MK dalam pertimbangannya menyatakan setelah Mahkamah mencermati secara saksama permohonan para Pemohon, khususnya pada bagian hal-hal yang diminta untuk diputus (petitum) yang pada intinya memohon agar Mahkamah menyatakan Pasal 2 ayat (1b) UU Parpol, “Pendiri dan pengurus Partai Politik dilarang merangkap sebagai anggota Partai Politik lain” bertentangan dengan UUD 1945 dan tidak mempunyai kekuatan hukum mengikat sepanjang tidak dimaknai, “Pendiri dan Pengurus Partai Politik dilarang merangkap jabatan sebagai anggota partai politik lain, dan Pengurus Partai Politik memegang jabatan selama 5 (lima) tahun dan hanya dapat dipilih kembali 1 (satu) kali dalam jabatan yang sama, baik secara berturut-turut atau tidak berturut-turut”.
“Terhadap petitum a quo, setelah Mahkamah mencermati telah ternyata Pasal 2 ayat (1b) UU 2/2011 merupakan bagian dari Bab II mengenai Pembentukan Partai Politik. Sementara itu, persoalan yang diminta oleh para Pemohon merupakan bagian dari Bab IX mengenai Kepengurusan. Apabila Mahkamah mengikuti keinginan para Pemohon untuk memberikan pemaknaan baru terhadap norma Pasal 2 ayat (1b) UU 2/2011, pemaknaan baru tersebut bukan merupakan bagian dari norma yang mengatur tentang pembentukan partai politik. Seandainya pemaknaan baru yang dimohonkan tersebut dimuat dalam Bab II, disadari atau tidak, hal demikian akan mengubah struktur dan substansi yang diatur dalam Bab II,” kata Hakim Konstitusi Daniel Yusmic membacakan pertimbangan hukum MK.
Menanggapi hal tersebut, Wakil Ketua Umum Partai Golkar, Idrus Marham, menyatakan bahwa jabatan politik tidak bisa dipatok semata-mata oleh waktu, melainkan oleh kapasitas dan produktivitas seseorang dalam membangun partai.
"Waduh ini masalahnya saya. Kita bukan ketua, kita wakil ketua umum. Ya jadi saya kira memang begini ya," kata Idrus di kantor DPP Partai Golkar.

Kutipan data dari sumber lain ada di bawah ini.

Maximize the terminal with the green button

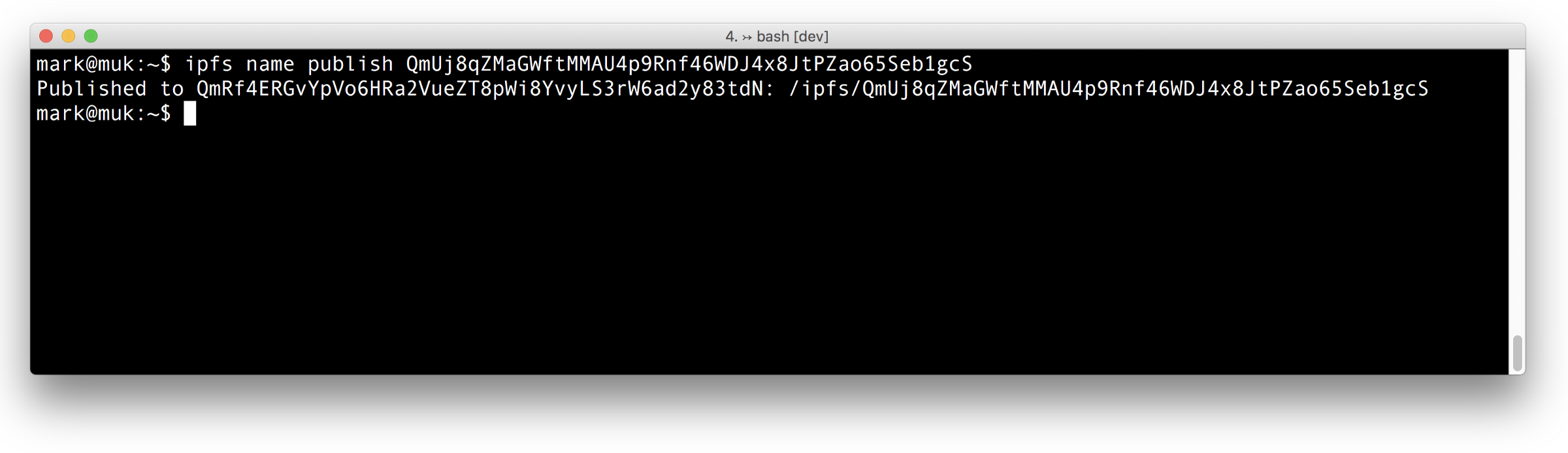[x=91, y=36]
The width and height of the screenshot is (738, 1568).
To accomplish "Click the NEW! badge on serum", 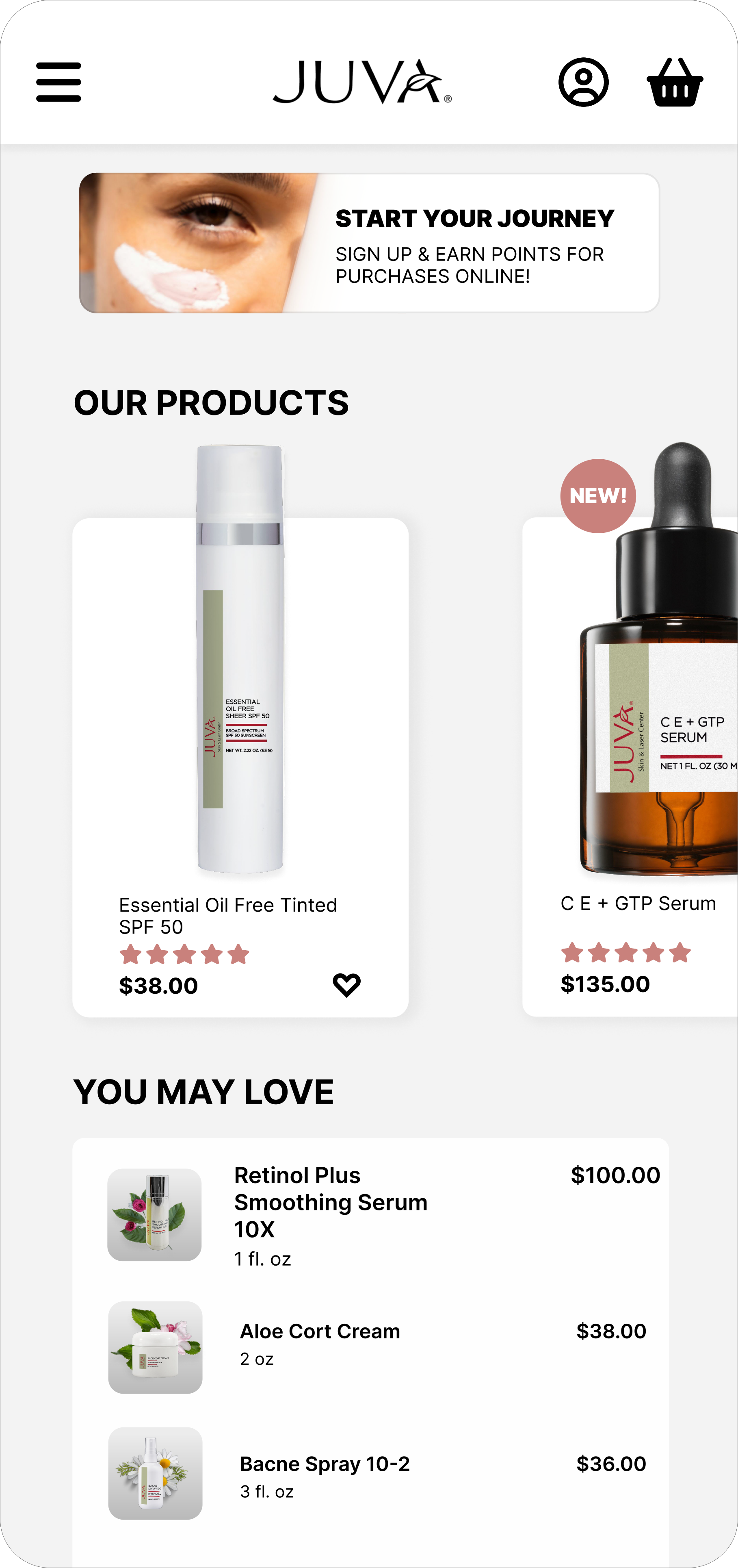I will point(598,495).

Ia menjelaskan, kepemimpinan dalam partai politik tidak dapat dipisahkan dari modal sosial, politik, dan sosiologis yang dimiliki oleh individu bersangkutan.
"Jadi jabatan politik ini adalah sebuah posisi yang memang secara apapun, sosial, politik, sosiologis, dan secara seterusnya kan memang harus orang-orang yang mumpuni. Orang-orang yang memiliki sebuah modal-modal tadi itu," ucap Idrus.

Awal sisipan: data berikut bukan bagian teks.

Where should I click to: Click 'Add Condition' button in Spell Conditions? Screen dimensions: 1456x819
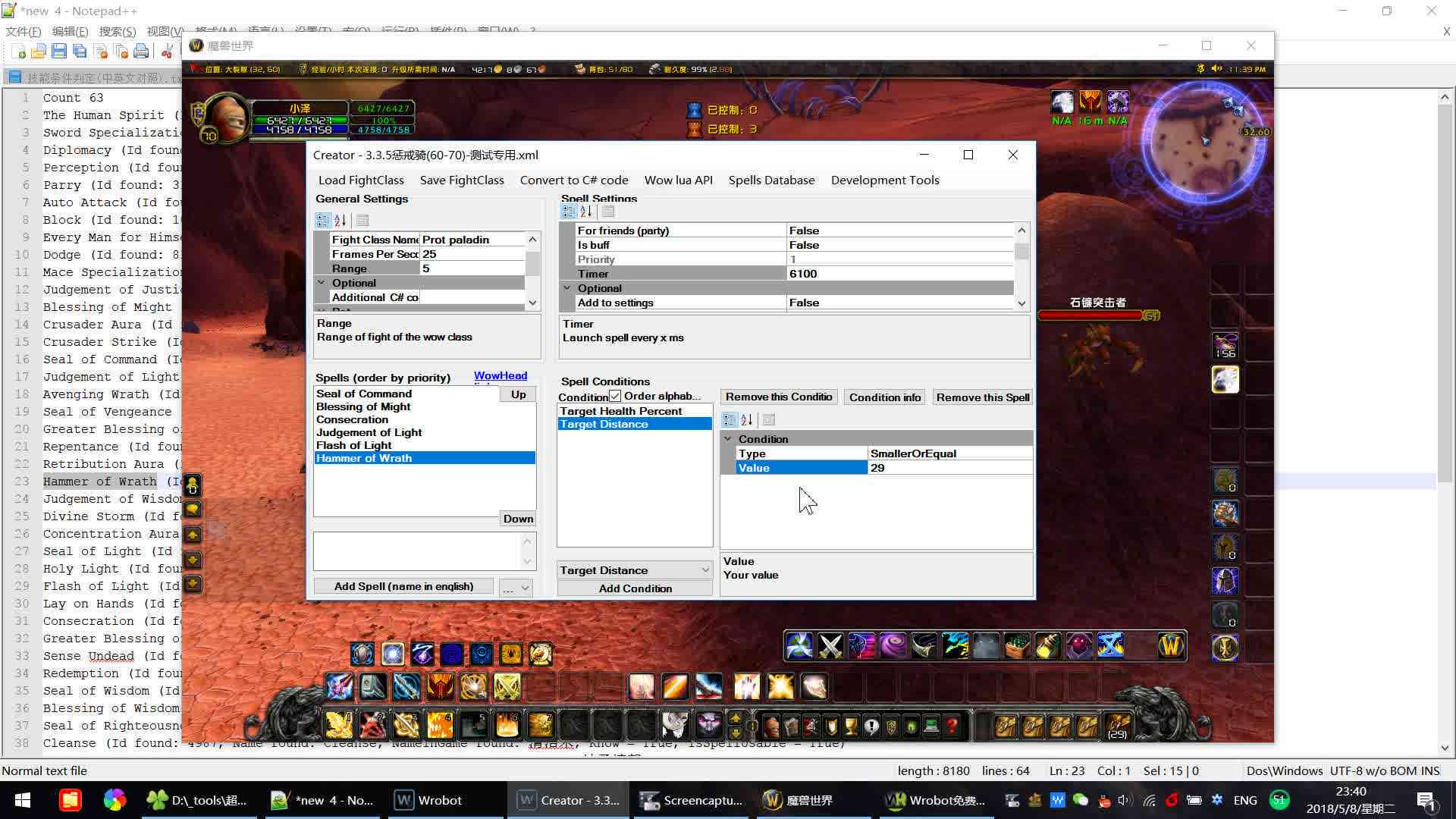[635, 588]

Idrus menekankan, selama seorang ketua umum masih memberikan kontribusi yang produktif bagi partai, maka tidak ada alasan untuk membatasi masa jabatannya.
"Dan oleh karena itu maka sebenarnya sepanjang itu masih bisa produktif bagi partai, kenapa tidak? Tetapi mungkin nanti jalan keluarnya setelah 1, 2, 3 periode itu dicarikan jalan keluar," ungkapnya.
Ia justru mengusulkan, mekanisme transisi yang tetap memberi ruang bagi peran strategis ketua umum yang sudah lama menjabat, tanpa menciptakan kesan absolutisme kekuasaan.
Menurutnya, solusi alternatif seperti perubahan struktur atau posisi yang tetap menghormati kontribusi mantan ketua umum parpol.
"Ya misalkan ada ketua umum jadi ketua Dewan Pembina, Ketua Dewan ini, ketua itu kan bisa saja dibuat sedemikian rupa. Karena boleh jadi misalkan ketua umum tetapi hanya formalitas," ujarnya.
Menurutnya, strategi ini bisa menjadi cara untuk menjaga kesinambungan sekaligus meminimalkan kesan dominasi pribadi dalam partai. Namun, ia menyatakan bahwa partai yang sehat seharusnya terbuka bagi semua pihak.
"Padahal partai yang sehat itu adalah harus go public. Ini kan permainan dalam rangka untuk menghilangkan juga kesan adanya dominasi. Ya orang per orang dan nanti juga muncul lagi isu-isu tentang memang partai ini hanya milik keluarga misalkan," pungkasnya.
Sebelumnya, Mahkamah Konstitusi (MK) memutuskan menolak gugatan uji materi Undang-Undang Nomor 2 Tahun 2011 tentang Partai Politik. Pasal yang diuji mengenai aturan masa jabatan ketua umum.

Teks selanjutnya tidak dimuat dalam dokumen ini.